Following an amazing three day wānanga at Matapouri Mārae, Te Aho Tū Roa tuākana of Ngātiwai descent with a passion for taiao, kaupapa Māori, rangatahi Māori, and a connection to the hapū of Ngātiwai, were invited by Ngātiwai kaumātua Hori Parata and his son Kauri to go to Māuitaha, one of the Ngātiwai offshore mautere (islands).
They have utilised the invitation to visit Māuitaha to observe the relationship kiore have with wildlife and explore possibilities for a bird sanctuary, while engaging in wānanga. While observing the relationship kiore have with flora and fauna on the island, it was also an opportunity for tuākana to wānanga traditional kōrero about the kiore, history and pūrākau of the island, it’s rongoā, and the tūpuna who stayed there.

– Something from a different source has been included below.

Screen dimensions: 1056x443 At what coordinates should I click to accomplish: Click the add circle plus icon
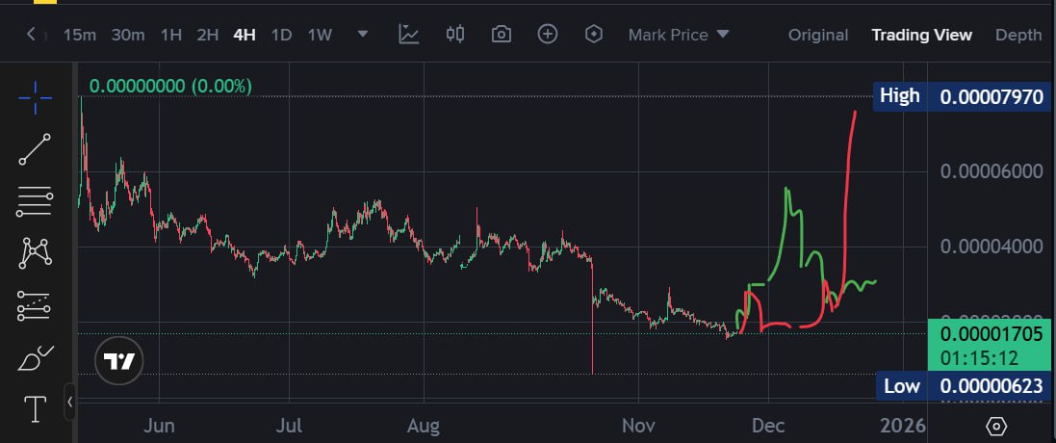tap(548, 35)
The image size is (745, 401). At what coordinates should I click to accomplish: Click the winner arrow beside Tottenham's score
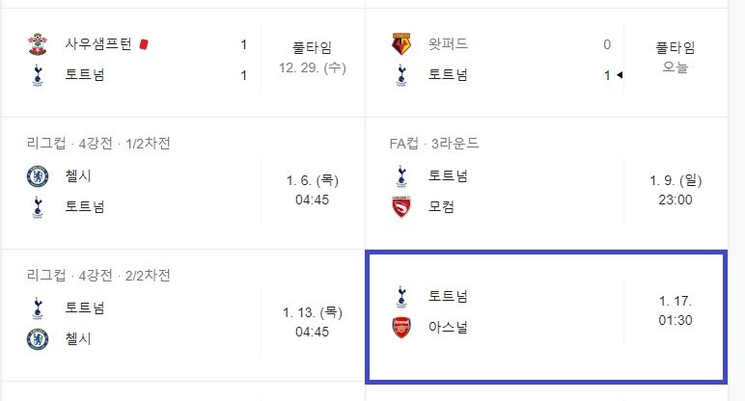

Ngātiwai has an Memorandum of Understanding with DOC to carry out cultural resource monitoring on the kiore (the Polynesian rat) on Māuitaha. The goal was to capture three specimens of kiore for Hori for research purposes, to observe the wildlife of the island for a future full biological survey, and to connect with the mautere as decendents of Ngātiwai.
The tuākana finished their camp on a high note, with Katarina Tamariki (a DOC worker studying ornithology) assessing that the island has potential as a future bird sanctuary.
The value of wānanga such as that on Māuitaha is that tuākana have the space to develop their leadership skills while linking with whanaunga and exploring connections in their rohe.
Tuākana are enabled to use these connections as a base for their mātauranga, and are supported to develop their understanding of how they can in turn share their knowledge and teach others.